Now that I've spent 5 pages establishing just how much of a non-issue gender is, I can move on to the rest of the show. Please try to keep the Hallelujah chorus to yourselves. At the center of the narrative is Colvin's fight against corruption from the top down. The pilot creates an overarching storyline that will allow for the show to grow into nearly any direction it wants to. High ranking city alderman Patrick Gibbons (played to perfection by Delroy Lindo) is as corrupt as they come and is more than willing to kill to maintain power. When Colvin and Wysocki start to uncover some of his shadier dealings, things get even messier than they already were (Gibbons having hired a hit of a whistle-blower who could have exposed his operations). As Colvin recruits Wysocki to form a special task force to look into Gibbons' brand of crime, he takes decisive action. In what came as quite a jarring surprise, the narrative reins had been handed over to Colvin's partner Antonio who was in the middle of giving details about his upbringing, how Colvin had saved him from the streets and encouraged him to be a cop, when his story is cut short. His narration and flashbacks stop almost mid-beat as he and Colvin are gunned down in the street. I honestly didn't see it coming, and even though I only just met these characters, I was emotionally invested in the outcome. That simple narrative device helped establish everyone on the show and help catch viewers completely off-guard. It's not often that I truly care about a set of characters by the end of a pilot, but when Antonio died, it was upsetting. He was a character that I already liked and wanted to learn more about. Killing him off in the pilot not only sets a certain tone for the show and gives these characters additional motivation to take down the city's criminal overlords, but it lets viewers know that this show doesn't pull any punches and that nothing can be taken for granted.

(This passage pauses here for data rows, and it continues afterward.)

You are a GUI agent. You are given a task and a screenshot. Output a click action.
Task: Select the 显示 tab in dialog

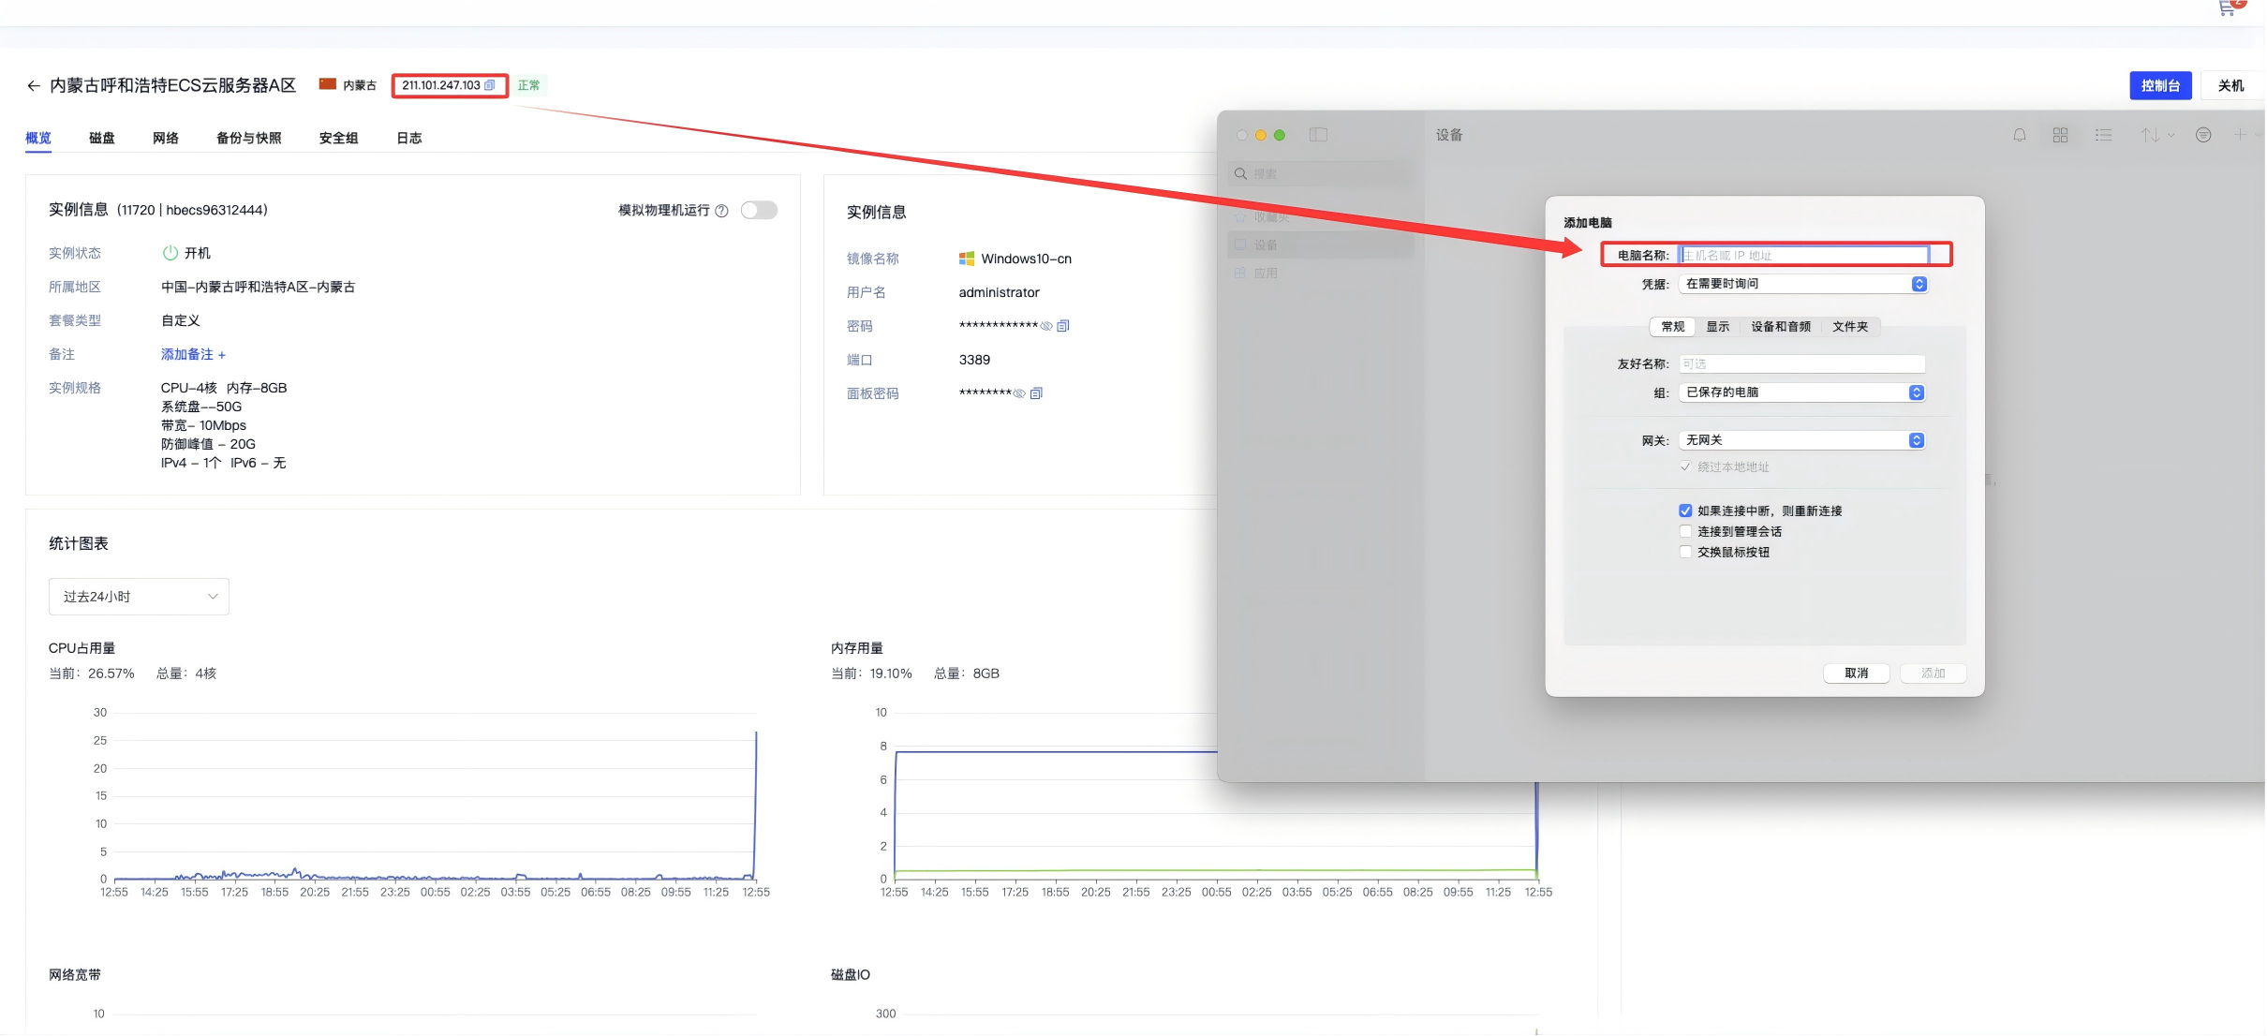pyautogui.click(x=1717, y=327)
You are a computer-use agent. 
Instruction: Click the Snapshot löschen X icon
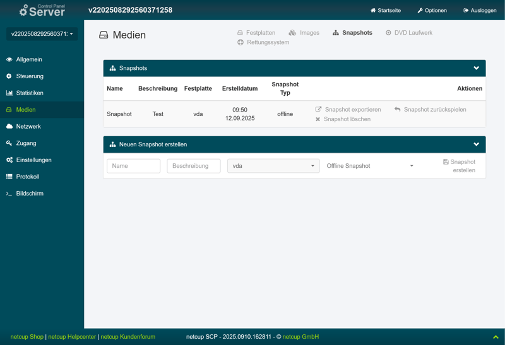(x=318, y=119)
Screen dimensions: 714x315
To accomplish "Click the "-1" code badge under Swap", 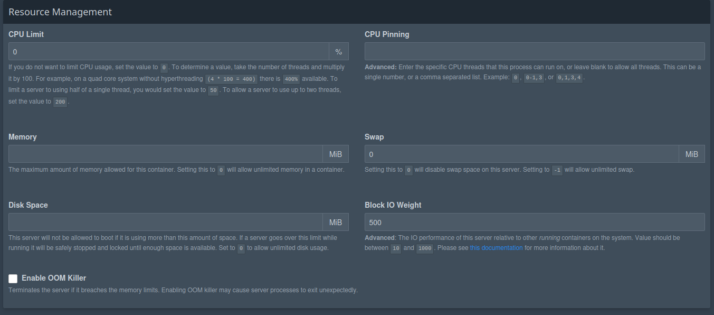I will (557, 170).
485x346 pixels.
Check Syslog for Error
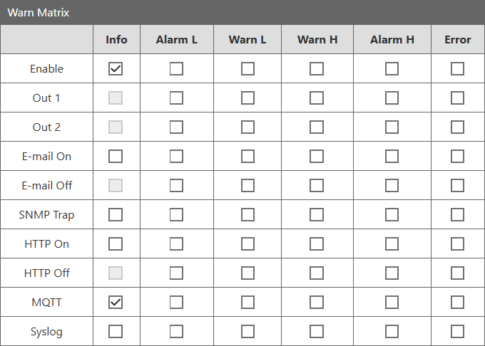coord(457,332)
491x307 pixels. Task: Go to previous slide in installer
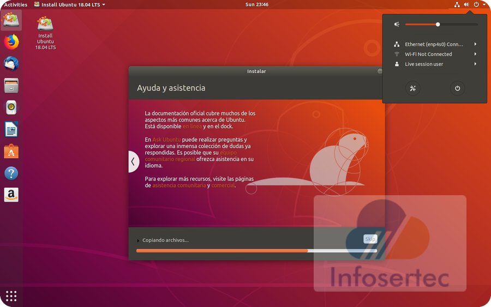[133, 161]
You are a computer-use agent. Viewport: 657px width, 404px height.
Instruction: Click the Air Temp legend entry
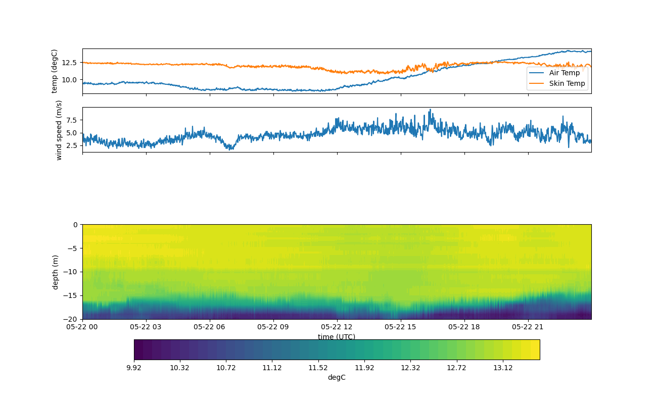click(565, 73)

I was a little apprehensive about this kind of show airing on network TV, fearing it couldn't be as gritty or dark as the setting might require. To be honest, I'm a little afraid of just about anything airing on network TV anymore. Cable, especially premium cable, affords so many more options to a show. It's getting to the point where watching a program that has to endure the confines of network standards and practices is taxing, so especially for a show with this kind of subject matter, the Fox label was a bit unnerving. To the show's credit, they actually did a really nice job with it. There were certainly times when I felt they were holding back a bit, but it didn't ruin my enjoyment of the show. In a chuckle-worthy turn, the writers added a narrative quirk for the cleaned-up dialogue by giving Wysocki a distaste for profanity. It was an obvious nod to network confines, but I couldn't help but believe that a guy who adores Audrey Hepburn might also deplore cursing. I'm still a bit apprehensive about how far they'll be able to take such a construct on a big four network, but based on the pilot, I'm hopeful they can pull it off.

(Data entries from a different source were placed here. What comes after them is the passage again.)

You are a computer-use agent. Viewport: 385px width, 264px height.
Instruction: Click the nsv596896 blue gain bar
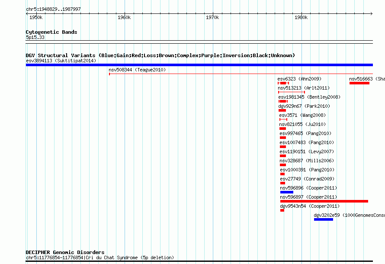[286, 192]
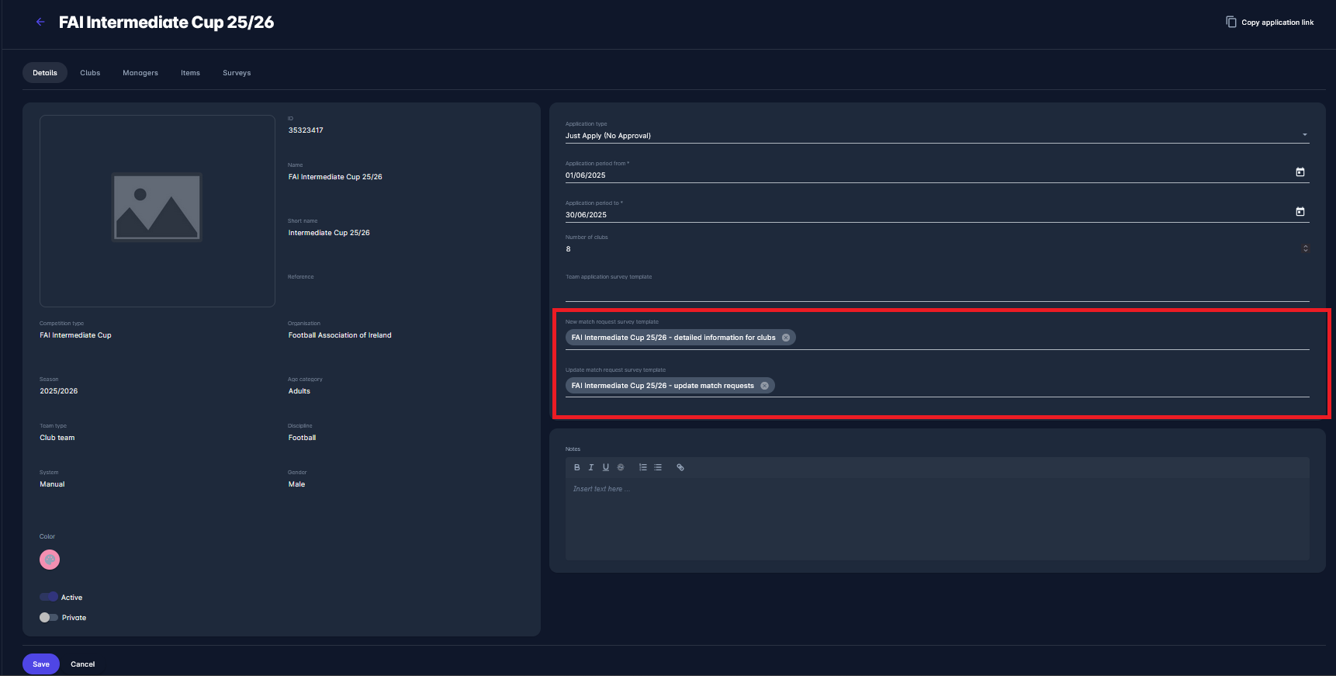Go back using the arrow beside title

click(40, 22)
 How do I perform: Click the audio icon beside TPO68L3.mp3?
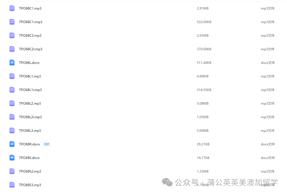(x=12, y=131)
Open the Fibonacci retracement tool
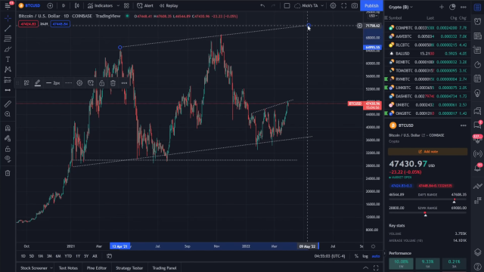Screen dimensions: 484x272 [x=8, y=39]
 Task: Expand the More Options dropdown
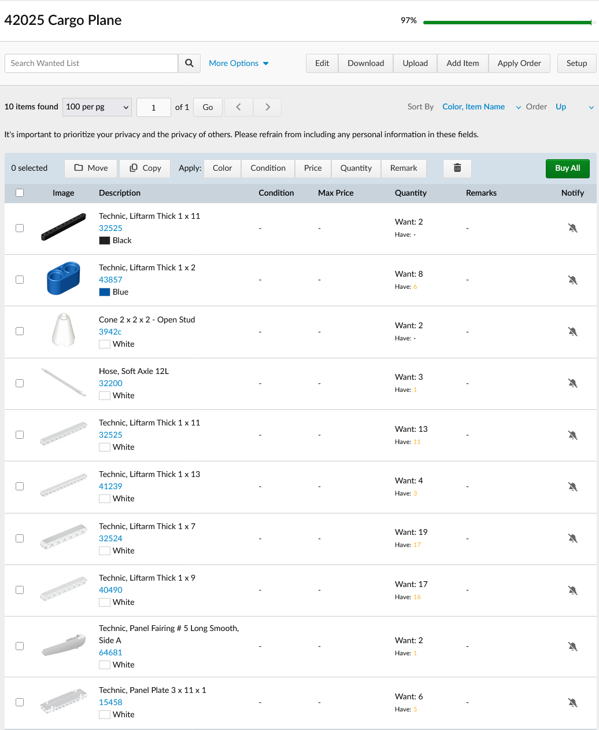tap(238, 63)
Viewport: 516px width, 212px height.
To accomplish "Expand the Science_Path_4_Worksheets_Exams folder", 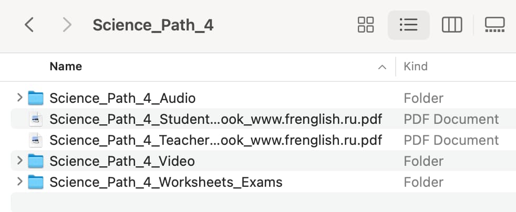I will 20,182.
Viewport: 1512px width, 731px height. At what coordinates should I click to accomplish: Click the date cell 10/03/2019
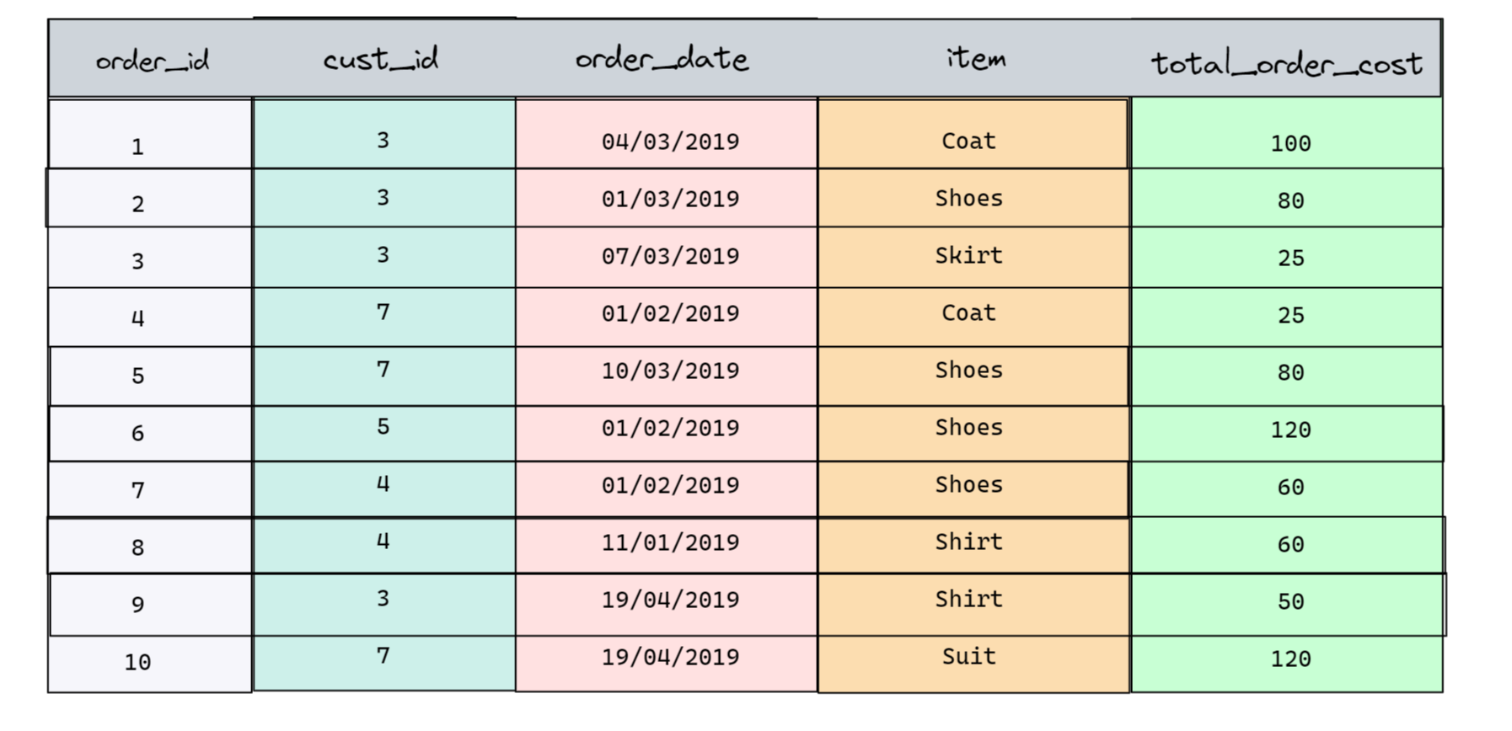666,376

Overall, this was a slick production. The budget is clearly there, and the writing and directing had enough uniqueness and style that it had a different vibe than most of what's out there. In spite of network confines, they did a very nice job establishing Chicago as the often notorious city that it is. The story will likely have procedural elements, but there's no escaping the underlying storyline that runs through everything. My only major concern with the show is that I had to dub Jason Clarke Detective Mumbly Mumbleson. Good lord, between his native accent sneaking in here and there, his varying Chicago accent, and his soft, mumbly, word-jamminess, I had a hell of time making out what he was saying a lot of the time. I went back and turned on the subtitles for most of it. While it was annoying as hell, the very fact that I cared enough to make sure I caught every word speaks very highly of the show.

Here's hoping his enunciation and the sound editing is better in the future... and for me there certainly will be a future. It's not often that I set my DVR to record a series after only the pilot, but it's safe to say that The Chicago Code looks to be a winner. It's far and away the best new pilot of the midseason and if Fox had any brains at all, they would have given it a post-superbowl debut.